EXERCISE DESCRIPTION: Identify every line in the records below that contains the word "agent", and copy each of those lines.

SUPPLIED MATERIAL:
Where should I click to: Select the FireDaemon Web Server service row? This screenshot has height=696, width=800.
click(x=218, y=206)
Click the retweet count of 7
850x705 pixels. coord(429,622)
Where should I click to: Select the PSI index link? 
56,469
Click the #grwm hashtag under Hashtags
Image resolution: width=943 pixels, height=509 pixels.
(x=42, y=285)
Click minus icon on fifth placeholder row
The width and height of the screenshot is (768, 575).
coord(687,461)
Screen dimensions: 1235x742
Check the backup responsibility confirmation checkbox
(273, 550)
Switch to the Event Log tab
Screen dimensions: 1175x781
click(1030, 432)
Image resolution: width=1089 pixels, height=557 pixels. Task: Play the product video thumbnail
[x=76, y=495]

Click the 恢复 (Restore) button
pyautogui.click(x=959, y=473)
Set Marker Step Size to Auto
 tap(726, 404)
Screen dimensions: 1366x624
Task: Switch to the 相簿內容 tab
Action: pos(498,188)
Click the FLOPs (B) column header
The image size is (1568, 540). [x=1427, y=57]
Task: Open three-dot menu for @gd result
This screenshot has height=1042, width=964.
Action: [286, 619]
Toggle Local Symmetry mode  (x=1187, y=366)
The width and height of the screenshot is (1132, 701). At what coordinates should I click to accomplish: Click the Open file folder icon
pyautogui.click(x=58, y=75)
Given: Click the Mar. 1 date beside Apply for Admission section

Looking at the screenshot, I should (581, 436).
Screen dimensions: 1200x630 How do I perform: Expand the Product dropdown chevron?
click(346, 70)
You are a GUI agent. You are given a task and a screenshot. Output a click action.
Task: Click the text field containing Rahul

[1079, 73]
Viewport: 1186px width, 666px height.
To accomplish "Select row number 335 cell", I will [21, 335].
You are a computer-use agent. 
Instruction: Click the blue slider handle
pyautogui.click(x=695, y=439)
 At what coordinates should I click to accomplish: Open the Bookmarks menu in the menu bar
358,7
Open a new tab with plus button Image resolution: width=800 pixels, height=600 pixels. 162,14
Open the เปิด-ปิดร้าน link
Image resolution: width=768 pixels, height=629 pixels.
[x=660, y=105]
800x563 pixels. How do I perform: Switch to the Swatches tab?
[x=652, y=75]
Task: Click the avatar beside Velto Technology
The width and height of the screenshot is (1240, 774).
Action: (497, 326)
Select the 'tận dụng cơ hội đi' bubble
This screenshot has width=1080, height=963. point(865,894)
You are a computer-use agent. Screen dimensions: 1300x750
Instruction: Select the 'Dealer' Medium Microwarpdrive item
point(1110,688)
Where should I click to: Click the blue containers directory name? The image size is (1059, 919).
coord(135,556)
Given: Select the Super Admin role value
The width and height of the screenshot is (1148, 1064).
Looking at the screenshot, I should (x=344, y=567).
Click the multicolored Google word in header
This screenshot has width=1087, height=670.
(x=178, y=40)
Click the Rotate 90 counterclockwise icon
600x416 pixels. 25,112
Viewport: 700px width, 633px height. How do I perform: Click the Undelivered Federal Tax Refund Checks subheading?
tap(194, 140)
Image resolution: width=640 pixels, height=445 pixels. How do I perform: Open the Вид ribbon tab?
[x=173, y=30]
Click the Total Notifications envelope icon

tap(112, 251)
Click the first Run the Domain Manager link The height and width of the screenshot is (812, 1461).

RESULT FOR THIS TASK:
You are a GUI agent. You are given a task and a screenshot. Output a click action.
You are a computer-use agent. 
You are a computer-use agent. Screen dimensions: 1300x750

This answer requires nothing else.